The 618 festival represents June 18, the day the company was founded back in 1998, and competes with Alibaba’s Singles’ Day or 11/11 sale.

With its own vertically integrated delivery network, JD.com flexed its logistic muscles, promising delivery of 618 festival items within 20 minutes in 22 cities. Total purchases delivered over its network for the festival covered a distance of 734 million kilometers, or 456 million miles.

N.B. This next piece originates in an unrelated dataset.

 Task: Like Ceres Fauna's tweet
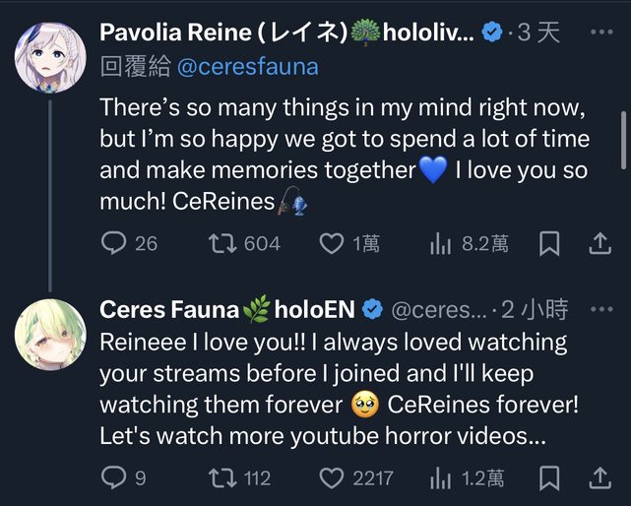pos(333,478)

In both its annual 618 sale and its new listing, the company is leaning hard into developing its logistics capacity further. While the model proves costly, it enabled JD.com to be fully operational during the pandemic. That compared to what its bigger rival Alibaba shared in February — that it had fewer than 20 percent of its usual delivery capacity available.

Earlier this month, JD’s president of international and fashion, Kevin Jiang, said it was even able to provide its white-glove delivery service for luxury orders throughout the entire pandemic nationwide, excluding Hubei province.

Newly armed with almost $4 billion in funds it raised in Hong Kong, JD.com said it would “invest in key supply chain based technology initiatives to further enhance customer experience while improving operating efficiency. The supply chain based technologies can be applied to the company’s key business operations including retail, logistics and customer engagement.”